» **AIM OF THE TASK**
Write out the records that follow with every word intact.

» **INFORMATION GIVEN**

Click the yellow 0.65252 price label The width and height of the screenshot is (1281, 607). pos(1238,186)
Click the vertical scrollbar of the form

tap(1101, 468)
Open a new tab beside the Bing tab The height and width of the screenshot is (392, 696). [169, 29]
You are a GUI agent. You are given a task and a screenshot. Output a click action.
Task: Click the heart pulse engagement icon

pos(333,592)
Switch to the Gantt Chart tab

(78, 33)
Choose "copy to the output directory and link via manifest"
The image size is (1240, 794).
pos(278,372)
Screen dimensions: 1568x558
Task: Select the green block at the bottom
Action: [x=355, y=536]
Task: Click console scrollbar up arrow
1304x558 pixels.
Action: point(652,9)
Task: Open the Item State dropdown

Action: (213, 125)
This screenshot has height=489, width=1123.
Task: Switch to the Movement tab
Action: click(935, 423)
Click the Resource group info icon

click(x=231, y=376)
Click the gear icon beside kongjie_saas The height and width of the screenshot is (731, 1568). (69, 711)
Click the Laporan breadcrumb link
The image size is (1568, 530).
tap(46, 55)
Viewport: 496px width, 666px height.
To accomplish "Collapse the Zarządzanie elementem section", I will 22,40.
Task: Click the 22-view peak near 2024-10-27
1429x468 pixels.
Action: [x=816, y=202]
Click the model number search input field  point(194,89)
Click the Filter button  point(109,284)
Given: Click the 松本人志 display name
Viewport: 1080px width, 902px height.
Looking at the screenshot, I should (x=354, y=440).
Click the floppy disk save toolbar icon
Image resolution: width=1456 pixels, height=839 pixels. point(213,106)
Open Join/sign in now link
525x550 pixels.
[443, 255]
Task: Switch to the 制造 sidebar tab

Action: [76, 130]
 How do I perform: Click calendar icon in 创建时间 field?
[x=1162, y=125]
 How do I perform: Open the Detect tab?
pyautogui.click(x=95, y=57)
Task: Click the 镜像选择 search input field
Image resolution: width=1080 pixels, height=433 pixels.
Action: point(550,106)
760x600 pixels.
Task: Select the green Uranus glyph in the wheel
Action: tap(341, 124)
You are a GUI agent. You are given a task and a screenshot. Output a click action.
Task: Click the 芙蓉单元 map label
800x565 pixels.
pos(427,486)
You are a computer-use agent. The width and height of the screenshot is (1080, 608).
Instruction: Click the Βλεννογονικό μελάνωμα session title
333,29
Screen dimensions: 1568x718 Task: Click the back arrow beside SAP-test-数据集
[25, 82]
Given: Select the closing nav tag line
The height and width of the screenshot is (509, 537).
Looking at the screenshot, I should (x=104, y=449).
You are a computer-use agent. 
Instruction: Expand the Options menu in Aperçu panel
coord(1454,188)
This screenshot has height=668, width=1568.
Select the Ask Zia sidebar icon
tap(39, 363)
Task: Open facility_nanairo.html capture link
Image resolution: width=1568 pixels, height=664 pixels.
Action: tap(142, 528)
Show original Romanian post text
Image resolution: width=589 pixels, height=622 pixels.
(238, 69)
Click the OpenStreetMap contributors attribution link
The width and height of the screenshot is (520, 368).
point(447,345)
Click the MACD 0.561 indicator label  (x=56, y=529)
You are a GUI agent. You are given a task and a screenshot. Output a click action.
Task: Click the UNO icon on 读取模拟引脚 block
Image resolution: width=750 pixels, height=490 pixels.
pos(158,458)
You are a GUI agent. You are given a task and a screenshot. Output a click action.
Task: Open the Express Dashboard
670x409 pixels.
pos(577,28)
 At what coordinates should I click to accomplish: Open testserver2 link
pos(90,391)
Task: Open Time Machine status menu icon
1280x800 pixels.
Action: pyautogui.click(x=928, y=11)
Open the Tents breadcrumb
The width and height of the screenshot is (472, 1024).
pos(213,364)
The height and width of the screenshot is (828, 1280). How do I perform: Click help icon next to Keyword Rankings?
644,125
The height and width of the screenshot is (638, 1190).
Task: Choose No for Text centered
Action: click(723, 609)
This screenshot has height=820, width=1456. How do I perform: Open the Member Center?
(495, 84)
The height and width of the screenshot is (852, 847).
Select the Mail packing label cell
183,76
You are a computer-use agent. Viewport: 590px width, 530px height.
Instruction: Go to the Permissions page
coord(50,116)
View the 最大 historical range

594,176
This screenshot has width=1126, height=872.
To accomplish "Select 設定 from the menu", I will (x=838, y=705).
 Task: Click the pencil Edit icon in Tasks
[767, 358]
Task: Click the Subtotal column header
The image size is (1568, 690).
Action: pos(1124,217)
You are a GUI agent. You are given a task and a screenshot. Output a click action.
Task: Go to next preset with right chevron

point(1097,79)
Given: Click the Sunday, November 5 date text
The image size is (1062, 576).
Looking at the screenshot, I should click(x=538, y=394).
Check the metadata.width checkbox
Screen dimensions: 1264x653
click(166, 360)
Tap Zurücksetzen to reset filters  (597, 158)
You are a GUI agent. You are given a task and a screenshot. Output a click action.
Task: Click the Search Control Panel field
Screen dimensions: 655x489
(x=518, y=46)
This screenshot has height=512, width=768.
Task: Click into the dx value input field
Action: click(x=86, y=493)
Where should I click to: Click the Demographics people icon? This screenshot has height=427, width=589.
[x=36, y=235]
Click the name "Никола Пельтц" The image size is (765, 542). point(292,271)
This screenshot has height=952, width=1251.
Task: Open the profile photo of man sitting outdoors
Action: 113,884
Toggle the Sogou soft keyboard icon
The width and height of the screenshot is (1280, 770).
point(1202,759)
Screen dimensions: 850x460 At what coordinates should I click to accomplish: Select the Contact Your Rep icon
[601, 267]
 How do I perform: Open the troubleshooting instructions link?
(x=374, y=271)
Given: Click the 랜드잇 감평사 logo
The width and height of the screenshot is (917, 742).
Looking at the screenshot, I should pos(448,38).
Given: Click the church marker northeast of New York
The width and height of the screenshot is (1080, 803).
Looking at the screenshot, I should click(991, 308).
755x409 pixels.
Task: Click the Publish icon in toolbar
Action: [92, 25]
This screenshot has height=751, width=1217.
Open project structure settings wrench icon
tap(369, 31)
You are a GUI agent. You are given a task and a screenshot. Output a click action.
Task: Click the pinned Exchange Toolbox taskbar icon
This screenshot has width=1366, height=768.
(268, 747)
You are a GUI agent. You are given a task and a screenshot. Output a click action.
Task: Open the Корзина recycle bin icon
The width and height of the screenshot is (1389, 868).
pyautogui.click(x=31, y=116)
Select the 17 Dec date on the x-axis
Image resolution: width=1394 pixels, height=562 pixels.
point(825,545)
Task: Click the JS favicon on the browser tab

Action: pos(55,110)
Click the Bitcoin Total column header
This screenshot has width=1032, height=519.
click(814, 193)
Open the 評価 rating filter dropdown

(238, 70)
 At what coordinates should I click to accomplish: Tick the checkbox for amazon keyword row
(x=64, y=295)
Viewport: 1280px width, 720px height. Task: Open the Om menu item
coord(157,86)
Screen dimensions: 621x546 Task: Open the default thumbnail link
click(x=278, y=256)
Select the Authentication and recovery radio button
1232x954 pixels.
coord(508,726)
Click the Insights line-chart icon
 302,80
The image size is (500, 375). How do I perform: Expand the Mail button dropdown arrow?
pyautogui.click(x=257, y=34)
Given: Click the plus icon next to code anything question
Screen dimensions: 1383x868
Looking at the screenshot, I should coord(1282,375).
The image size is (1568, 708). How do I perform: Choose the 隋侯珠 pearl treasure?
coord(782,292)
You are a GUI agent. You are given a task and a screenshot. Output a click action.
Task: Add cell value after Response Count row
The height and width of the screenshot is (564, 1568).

» **EXPECTED ANSWER**
Click the yellow 0.65252 price label The width and height of the screenshot is (1281, 607). pos(1238,186)
Click the vertical scrollbar of the form

tap(1101, 468)
Open a new tab beside the Bing tab The height and width of the screenshot is (392, 696). [169, 29]
You are a GUI agent. You are given a task and a screenshot. Output a click action.
Task: Click the heart pulse engagement icon

pos(333,592)
Switch to the Gantt Chart tab

(78, 33)
Choose "copy to the output directory and link via manifest"
The image size is (1240, 794).
pos(278,372)
Screen dimensions: 1568x558
Task: Select the green block at the bottom
Action: [x=355, y=536]
Task: Click console scrollbar up arrow
1304x558 pixels.
Action: point(652,9)
Task: Open the Item State dropdown

Action: (213, 125)
This screenshot has height=489, width=1123.
Task: Switch to the Movement tab
Action: click(935, 423)
Click the Resource group info icon

click(x=231, y=376)
Click the gear icon beside kongjie_saas The height and width of the screenshot is (731, 1568). (69, 711)
Click the Laporan breadcrumb link
The image size is (1568, 530).
tap(46, 55)
Viewport: 496px width, 666px height.
To accomplish "Collapse the Zarządzanie elementem section", I will 22,40.
Task: Click the 22-view peak near 2024-10-27
1429x468 pixels.
Action: [x=816, y=202]
Click the model number search input field  point(194,89)
Click the Filter button  point(109,284)
Given: Click the 松本人志 display name
Viewport: 1080px width, 902px height.
Looking at the screenshot, I should (x=354, y=440).
Click the floppy disk save toolbar icon
Image resolution: width=1456 pixels, height=839 pixels. point(213,106)
Open Join/sign in now link
525x550 pixels.
[443, 255]
Task: Switch to the 制造 sidebar tab

Action: [76, 130]
 How do I perform: Click calendar icon in 创建时间 field?
[x=1162, y=125]
 How do I perform: Open the Detect tab?
pyautogui.click(x=95, y=57)
Task: Click the 镜像选择 search input field
Image resolution: width=1080 pixels, height=433 pixels.
Action: point(550,106)
760x600 pixels.
Task: Select the green Uranus glyph in the wheel
Action: tap(341, 124)
You are a GUI agent. You are given a task and a screenshot. Output a click action.
Task: Click the 芙蓉单元 map label
800x565 pixels.
pos(427,486)
You are a computer-use agent. The width and height of the screenshot is (1080, 608).
Instruction: Click the Βλεννογονικό μελάνωμα session title
333,29
Screen dimensions: 1568x718 Task: Click the back arrow beside SAP-test-数据集
[25, 82]
Given: Select the closing nav tag line
The height and width of the screenshot is (509, 537).
Looking at the screenshot, I should (x=104, y=449).
You are a computer-use agent. 
Instruction: Expand the Options menu in Aperçu panel
coord(1454,188)
This screenshot has height=668, width=1568.
Select the Ask Zia sidebar icon
tap(39, 363)
Task: Open facility_nanairo.html capture link
Image resolution: width=1568 pixels, height=664 pixels.
Action: tap(142, 528)
Show original Romanian post text
Image resolution: width=589 pixels, height=622 pixels.
(238, 69)
Click the OpenStreetMap contributors attribution link
The width and height of the screenshot is (520, 368).
point(447,345)
Click the MACD 0.561 indicator label  (x=56, y=529)
You are a GUI agent. You are given a task and a screenshot. Output a click action.
Task: Click the UNO icon on 读取模拟引脚 block
Image resolution: width=750 pixels, height=490 pixels.
pos(158,458)
You are a GUI agent. You are given a task and a screenshot. Output a click action.
Task: Open the Express Dashboard
670x409 pixels.
pos(577,28)
 At what coordinates should I click to accomplish: Open testserver2 link
pos(90,391)
Task: Open Time Machine status menu icon
1280x800 pixels.
Action: pyautogui.click(x=928, y=11)
Open the Tents breadcrumb
The width and height of the screenshot is (472, 1024).
pos(213,364)
The height and width of the screenshot is (828, 1280). How do I perform: Click help icon next to Keyword Rankings?
644,125
The height and width of the screenshot is (638, 1190).
Task: Choose No for Text centered
Action: click(723, 609)
This screenshot has height=820, width=1456. How do I perform: Open the Member Center?
(495, 84)
The height and width of the screenshot is (852, 847).
Select the Mail packing label cell
183,76
You are a computer-use agent. Viewport: 590px width, 530px height.
Instruction: Go to the Permissions page
coord(50,116)
View the 最大 historical range

594,176
This screenshot has width=1126, height=872.
To accomplish "Select 設定 from the menu", I will (x=838, y=705).
 Task: Click the pencil Edit icon in Tasks
[767, 358]
Task: Click the Subtotal column header
The image size is (1568, 690).
Action: pos(1124,217)
You are a GUI agent. You are given a task and a screenshot. Output a click action.
Task: Go to next preset with right chevron

point(1097,79)
Given: Click the Sunday, November 5 date text
The image size is (1062, 576).
Looking at the screenshot, I should click(x=538, y=394).
Check the metadata.width checkbox
Screen dimensions: 1264x653
click(166, 360)
Tap Zurücksetzen to reset filters  (597, 158)
You are a GUI agent. You are given a task and a screenshot. Output a click action.
Task: Click the Search Control Panel field
Screen dimensions: 655x489
(x=518, y=46)
This screenshot has height=512, width=768.
Task: Click into the dx value input field
Action: click(x=86, y=493)
Where should I click to: Click the Demographics people icon? This screenshot has height=427, width=589.
[x=36, y=235]
Click the name "Никола Пельтц" The image size is (765, 542). point(292,271)
This screenshot has height=952, width=1251.
Task: Open the profile photo of man sitting outdoors
Action: 113,884
Toggle the Sogou soft keyboard icon
The width and height of the screenshot is (1280, 770).
point(1202,759)
Screen dimensions: 850x460 At what coordinates should I click to accomplish: Select the Contact Your Rep icon
[601, 267]
 How do I perform: Open the troubleshooting instructions link?
(x=374, y=271)
Given: Click the 랜드잇 감평사 logo
The width and height of the screenshot is (917, 742).
Looking at the screenshot, I should pos(448,38).
Given: Click the church marker northeast of New York
The width and height of the screenshot is (1080, 803).
Looking at the screenshot, I should click(991, 308).
755x409 pixels.
Task: Click the Publish icon in toolbar
Action: [92, 25]
This screenshot has height=751, width=1217.
Open project structure settings wrench icon
tap(369, 31)
You are a GUI agent. You are given a task and a screenshot. Output a click action.
Task: Click the pinned Exchange Toolbox taskbar icon
This screenshot has width=1366, height=768.
(268, 747)
You are a GUI agent. You are given a task and a screenshot. Output a click action.
Task: Open the Корзина recycle bin icon
The width and height of the screenshot is (1389, 868).
pyautogui.click(x=31, y=116)
Select the 17 Dec date on the x-axis
Image resolution: width=1394 pixels, height=562 pixels.
point(825,545)
Task: Click the JS favicon on the browser tab

Action: pos(55,110)
Click the Bitcoin Total column header
This screenshot has width=1032, height=519.
click(814, 193)
Open the 評価 rating filter dropdown

(238, 70)
 At what coordinates should I click to accomplish: Tick the checkbox for amazon keyword row
(x=64, y=295)
Viewport: 1280px width, 720px height. Task: Open the Om menu item
coord(157,86)
Screen dimensions: 621x546 Task: Open the default thumbnail link
click(x=278, y=256)
Select the Authentication and recovery radio button
1232x954 pixels.
coord(508,726)
Click the Insights line-chart icon
 302,80
The image size is (500, 375). How do I perform: Expand the Mail button dropdown arrow?
pyautogui.click(x=257, y=34)
Given: Click the plus icon next to code anything question
Screen dimensions: 1383x868
Looking at the screenshot, I should coord(1282,375).
The image size is (1568, 708). How do I perform: Choose the 隋侯珠 pearl treasure?
coord(782,292)
You are a GUI agent. You are given a task and a screenshot. Output a click action.
Task: Add cell value after Response Count row
The height and width of the screenshot is (564, 1568).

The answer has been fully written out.